La esposa de La Motta, Vikie, está representada por la bellísima Cathy Moriarty cuando la actriz tenía veinte años y representa una adolescente de quince. Es de anotar que a la Vikie de la vida real se la podría considerar más bella aun. La primera vez que Jake ve a esta niña rubia, aun casado, indaga por ella con insistencia (en especial porque la ve acompañada de gente relacionada con la mafia), como si hubiera percibido por un instante un huracán que le anunciaba la visión de un destino. Ella es muy consciente del atractivo que ejerce, pero en la película es toda una aparición que tiende a seducir en simultánea a La Motta y al espectador. Vikie es la novedad que llena la pantalla de una atmósfera cálida y de un erotismo profundamente humano, como profundo es su amor por el boxeador, así éste dure en entenderlo. Vikie, solidaria con Jake, goza y sufre las peleas de su marido, entonces el público tiene a su vez doble identificación, pues ahora comparte los mismos deseos de la protagonista femenina. En consecuencia, el espectador también quiere que La Motta gane dentro y fuera del ring, por eso lo reconforta verlo sereno llevando del brazo a su esposa después de varias tormentas. Scorsese logra atrapar muy bien al espectador alrededor de la relación de La Motta con Vikie, en especial porque desde la butaca, aquel quiere que la conserve dados dos hechos: a Jake le es significativa y a la vez ella le es fundamental si se piensa en la fragilidad emocional del boxeador. 

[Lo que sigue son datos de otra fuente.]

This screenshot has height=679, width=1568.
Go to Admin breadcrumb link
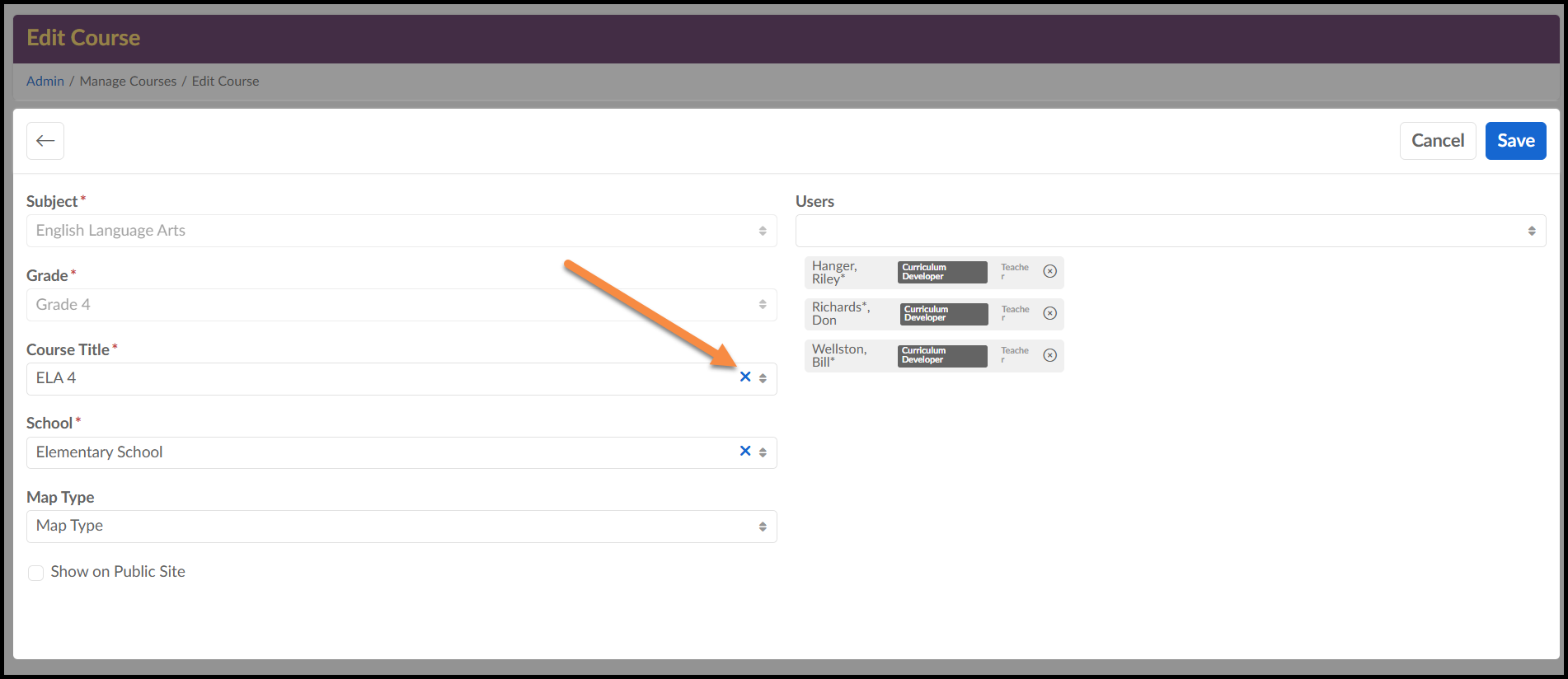(45, 81)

Ésta es la segunda colaboración como guionista de Paul Schrader quien coescribe con Mardik Martin, después de haber escrito el guión de Taxi Driver como primer encuentro de éstos dos grandes. El mismo Schrader, para la época de la realización de la película ya se había consagrado como un reconocido director.

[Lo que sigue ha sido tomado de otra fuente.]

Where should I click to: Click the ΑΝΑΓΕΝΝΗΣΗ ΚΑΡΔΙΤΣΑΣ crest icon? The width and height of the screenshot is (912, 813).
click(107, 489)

En términos de realización, Scorsese introduce una novedad que consiste en filmar las peleas desde dentro del ring, contrario a lo que se acostumbraba hasta la época. 

Ver o no ver, parece plantearse como dilema de fondo de una película que expone la inconsciencia del ser humano. La ceguera frente al transcurrir de ciertos hechos de la vida, tanto la propia como la ajena; la incapacidad inicial para considerar al otro, la respuesta impulsiva, valga decir, falta de reflexión, son presentadas como una incapacidad para ver, para resolver cada asunto de manera que pudiera alejarse de resoluciones de hecho. 

Vale la pena reproducir el epílogo que el director introduce, y que guarda armonía con la propuesta temática, por supuesto. 

“Entonces, por segunda vez, (los fariseos) volvieron a llamar al hombre que había sido ciego y le dijeron: 

“Da gloria a Dios; nosotros sabemos que ese hombre es pecador”. 

Y él respondió: 

“Una cosa sé: que habiendo yo sido ciego, ahora veo”.